Low extracellular Mg2+ contraction of arterial muscle: role of protein kinase C and protein tyrosine phosphorylation.

The effects of extracellular Mg2+ ion ([Mg2+]0) deficiency on basal tension of isolated rat aortae and rat aortic smooth muscle cell Ca2+ metabolism were investigated in the present study. The contractions of rat aortae induced by diverse concentrations of low [Mg2+]0 were potentiated, greatly, by removal of the endothelium or pre-incubation of intact rat aortic rings with L-N(G)-monomethyl-arginine (L-NMMA). [Mg2+]0 deficiency-induced contractions were inhibited, to different degrees, by pre-treatment of the vessels with low concentrations of Gö6976, bisindolymaleimide I, genistein or a combination of bisindolymaleimide I with genistein.

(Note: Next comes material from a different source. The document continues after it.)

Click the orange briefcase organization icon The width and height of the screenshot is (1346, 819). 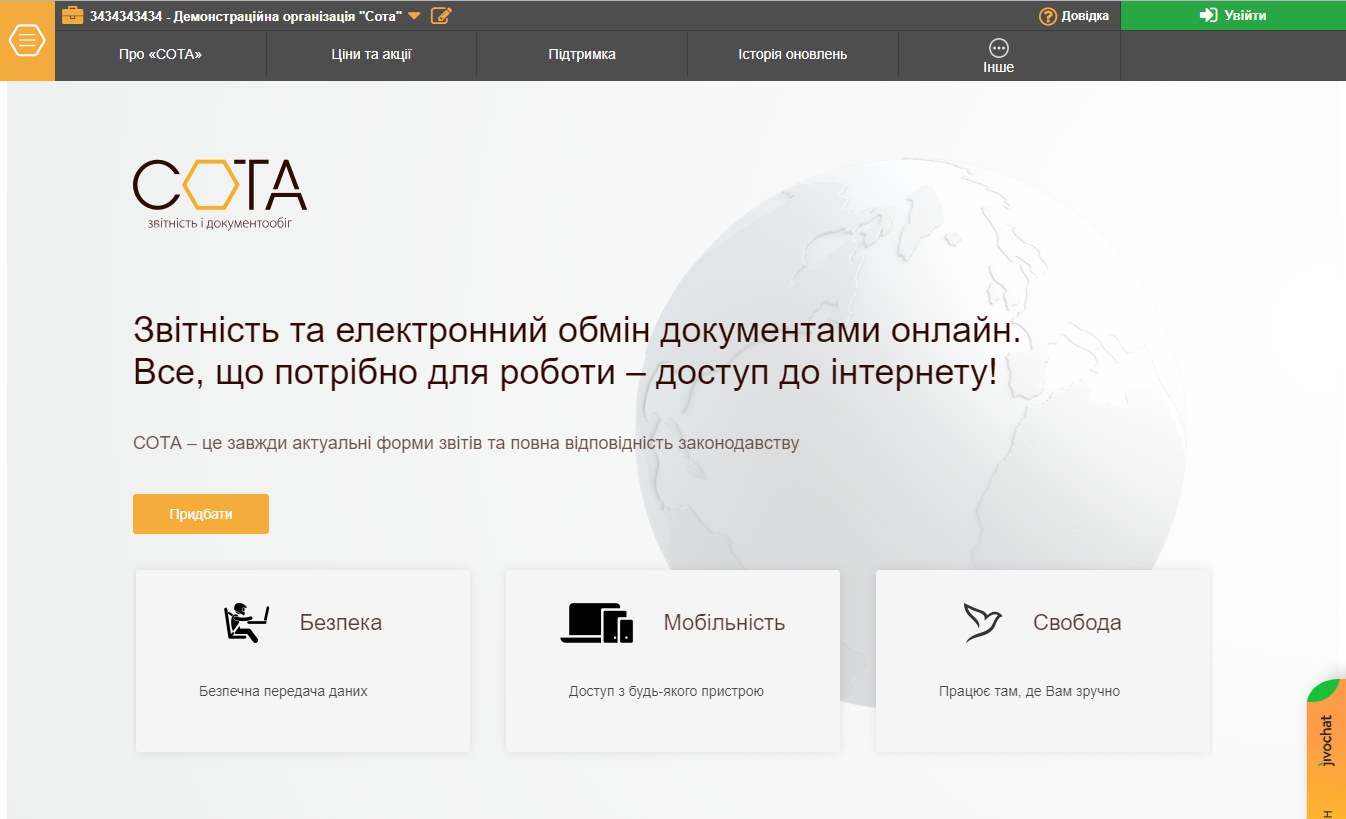[x=72, y=15]
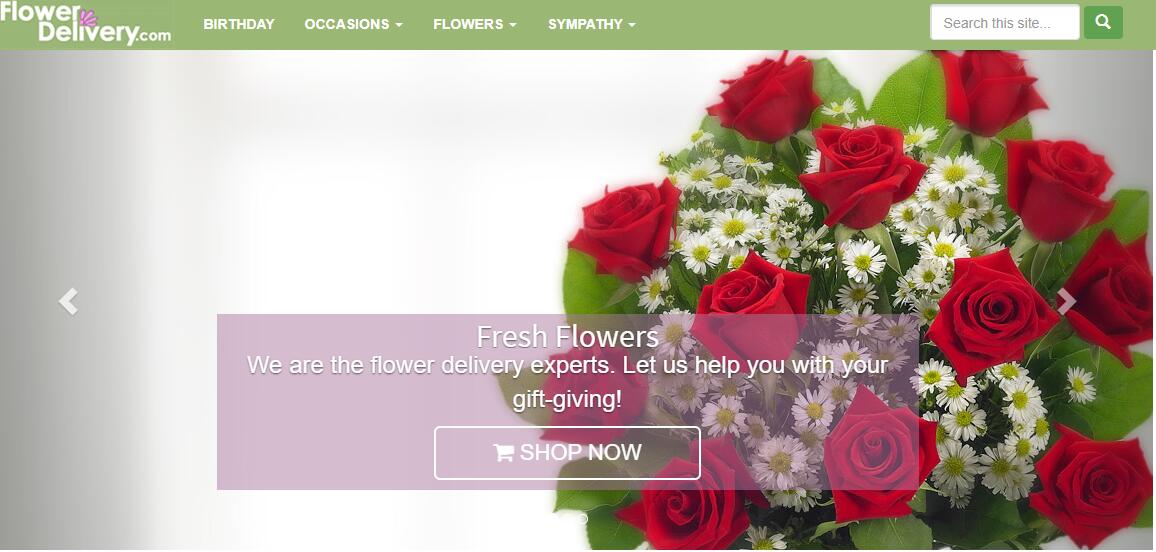
Task: Click the caret arrow beside Sympathy
Action: (x=632, y=24)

IC50 levels found for these three agents were found to be not too different from Ki values for these drugs. Pre-treatment of rat aortic smooth muscle cells with Gö6976, bisindolymaleimide I, genistein or a combination of bisindolymaleimide I with genistein suppressed, significantly, or almost eliminated both the rapid and stable increments in [Ca2+]i induced by Mg2+-free medium. The present findings suggest that both protein kinase C and protein tyrosine phosphorylation appear to play important roles in Mg2+ deficiency-induced contractions of isolated rat aortic smooth muscle, most likely via phosphorylation of L-type Ca2+ channels.